Reactions to the announcement were mostly positive from members of Congress and mostly negative from governors and teacher union leaders.
A statement from the Council of Chief State School Officers:
In this current environment, measuring student learning and identifying potential gaps is more important than ever. As chief state school officers work to prioritize the health and safety of students and to meet their academic, social, and mental health needs during this continued crisis, high-quality, relevant assessment tools will be one critical way to understand where students are when they return to school and how schools can best meet their needs as we move forward in the school year. We can only address the inequities in our education system, and the gaps that may have widened as a result of the pandemic, if we have accurate data on where students are, the strengths they have built, and the challenges they face.
From US Rep Bobby Scott, Democrat of Virginia, chair of the Education and Labor Comte:
There is no question that the COVID-19 pandemic is having severe consequences for students’ growth and achievement, particularly for our most vulnerable students. We cannot begin to address these consequences, unless we fully understand them.

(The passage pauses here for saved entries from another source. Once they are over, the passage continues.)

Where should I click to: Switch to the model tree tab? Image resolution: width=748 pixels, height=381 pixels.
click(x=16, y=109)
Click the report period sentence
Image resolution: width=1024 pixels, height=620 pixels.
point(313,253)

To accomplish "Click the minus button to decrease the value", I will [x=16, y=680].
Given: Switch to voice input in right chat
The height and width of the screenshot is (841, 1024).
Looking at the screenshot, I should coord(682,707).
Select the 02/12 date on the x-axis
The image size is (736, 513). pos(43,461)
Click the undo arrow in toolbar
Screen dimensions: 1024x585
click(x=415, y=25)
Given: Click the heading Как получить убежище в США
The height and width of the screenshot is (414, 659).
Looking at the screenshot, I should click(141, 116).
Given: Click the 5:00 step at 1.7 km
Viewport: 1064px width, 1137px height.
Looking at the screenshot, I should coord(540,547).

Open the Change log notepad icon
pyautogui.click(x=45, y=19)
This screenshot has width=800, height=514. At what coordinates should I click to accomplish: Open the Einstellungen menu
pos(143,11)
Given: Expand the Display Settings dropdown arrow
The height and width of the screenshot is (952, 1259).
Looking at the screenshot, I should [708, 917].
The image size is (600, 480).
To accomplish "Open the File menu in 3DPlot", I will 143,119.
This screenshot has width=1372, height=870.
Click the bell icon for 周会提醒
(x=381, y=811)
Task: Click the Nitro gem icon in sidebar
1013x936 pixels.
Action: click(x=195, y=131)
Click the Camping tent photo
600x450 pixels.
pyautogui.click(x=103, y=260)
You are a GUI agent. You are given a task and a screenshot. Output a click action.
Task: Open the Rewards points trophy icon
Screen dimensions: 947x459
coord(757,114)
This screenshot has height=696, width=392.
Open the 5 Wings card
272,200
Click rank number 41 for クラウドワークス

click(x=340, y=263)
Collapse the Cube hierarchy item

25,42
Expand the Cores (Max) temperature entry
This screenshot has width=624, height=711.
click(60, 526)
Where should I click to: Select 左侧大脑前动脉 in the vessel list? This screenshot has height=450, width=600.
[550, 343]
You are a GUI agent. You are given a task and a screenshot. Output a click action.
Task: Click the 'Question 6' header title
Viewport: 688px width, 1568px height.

From Randi Weingarten, president of the American Federation of Teachers:
Instead of focusing on the supports our kids need to get back to school safely, or what she can do to help, her first missive to the field is to tell them she is maintaining high stakes testing. Of course accountability has a role, as does data, but right now educators and students are struggling with the daily realities of remote learning and returning to a potentially unsafe working environment.
From Gov Gretchen Whitmer, Democrat of Michigan:
This virus has had an unprecedented impact on our kids, and forcing them to take these assessments during a time when families everywhere are working around the clock to stay safe is cruel.